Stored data
^^^^^^^^
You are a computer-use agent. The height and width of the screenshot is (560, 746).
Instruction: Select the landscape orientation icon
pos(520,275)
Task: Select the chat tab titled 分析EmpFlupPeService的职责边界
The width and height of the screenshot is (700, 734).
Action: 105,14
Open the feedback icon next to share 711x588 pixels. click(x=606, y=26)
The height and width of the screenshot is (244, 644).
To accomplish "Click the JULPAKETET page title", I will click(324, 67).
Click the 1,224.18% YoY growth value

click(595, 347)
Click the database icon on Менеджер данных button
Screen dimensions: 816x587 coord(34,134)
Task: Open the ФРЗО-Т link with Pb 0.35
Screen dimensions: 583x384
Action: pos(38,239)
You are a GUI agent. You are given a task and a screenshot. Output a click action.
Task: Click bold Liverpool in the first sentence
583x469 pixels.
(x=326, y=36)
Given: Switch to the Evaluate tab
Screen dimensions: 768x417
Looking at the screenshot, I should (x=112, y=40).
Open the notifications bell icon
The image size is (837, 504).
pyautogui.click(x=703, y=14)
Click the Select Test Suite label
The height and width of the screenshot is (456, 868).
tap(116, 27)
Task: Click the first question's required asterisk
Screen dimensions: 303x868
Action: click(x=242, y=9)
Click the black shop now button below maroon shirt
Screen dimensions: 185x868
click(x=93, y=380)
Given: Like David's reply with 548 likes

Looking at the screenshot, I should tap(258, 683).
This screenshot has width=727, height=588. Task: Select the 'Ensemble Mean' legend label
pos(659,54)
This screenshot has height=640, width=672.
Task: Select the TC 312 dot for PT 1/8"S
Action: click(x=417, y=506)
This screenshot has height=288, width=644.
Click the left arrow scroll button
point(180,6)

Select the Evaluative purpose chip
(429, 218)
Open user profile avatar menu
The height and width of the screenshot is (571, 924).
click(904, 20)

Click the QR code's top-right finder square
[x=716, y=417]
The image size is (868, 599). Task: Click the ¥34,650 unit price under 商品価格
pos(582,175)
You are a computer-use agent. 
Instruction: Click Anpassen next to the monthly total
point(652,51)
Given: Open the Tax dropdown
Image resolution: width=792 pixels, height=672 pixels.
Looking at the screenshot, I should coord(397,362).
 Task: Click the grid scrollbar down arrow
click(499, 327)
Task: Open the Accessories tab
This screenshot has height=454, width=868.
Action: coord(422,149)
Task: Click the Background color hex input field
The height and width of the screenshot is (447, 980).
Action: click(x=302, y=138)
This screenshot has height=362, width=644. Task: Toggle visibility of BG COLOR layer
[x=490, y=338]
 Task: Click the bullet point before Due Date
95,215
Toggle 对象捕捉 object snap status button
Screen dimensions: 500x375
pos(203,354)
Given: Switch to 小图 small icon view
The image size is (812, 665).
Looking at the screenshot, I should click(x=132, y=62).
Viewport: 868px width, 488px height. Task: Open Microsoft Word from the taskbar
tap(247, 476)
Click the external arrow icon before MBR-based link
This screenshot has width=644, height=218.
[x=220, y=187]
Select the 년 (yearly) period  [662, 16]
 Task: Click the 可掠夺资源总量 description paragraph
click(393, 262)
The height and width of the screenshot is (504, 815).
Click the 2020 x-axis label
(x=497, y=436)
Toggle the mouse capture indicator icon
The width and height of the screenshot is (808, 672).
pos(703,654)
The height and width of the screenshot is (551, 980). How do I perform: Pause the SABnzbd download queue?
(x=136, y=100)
^^^^^^^^
▸ GOAL OF THE EXERCISE
Look through the data and show every line containing "Switch".

▸ ANSWER TO THE EXERCISE
Given: Switch to the Evaluate tab
Given: Switch to 小图 small icon view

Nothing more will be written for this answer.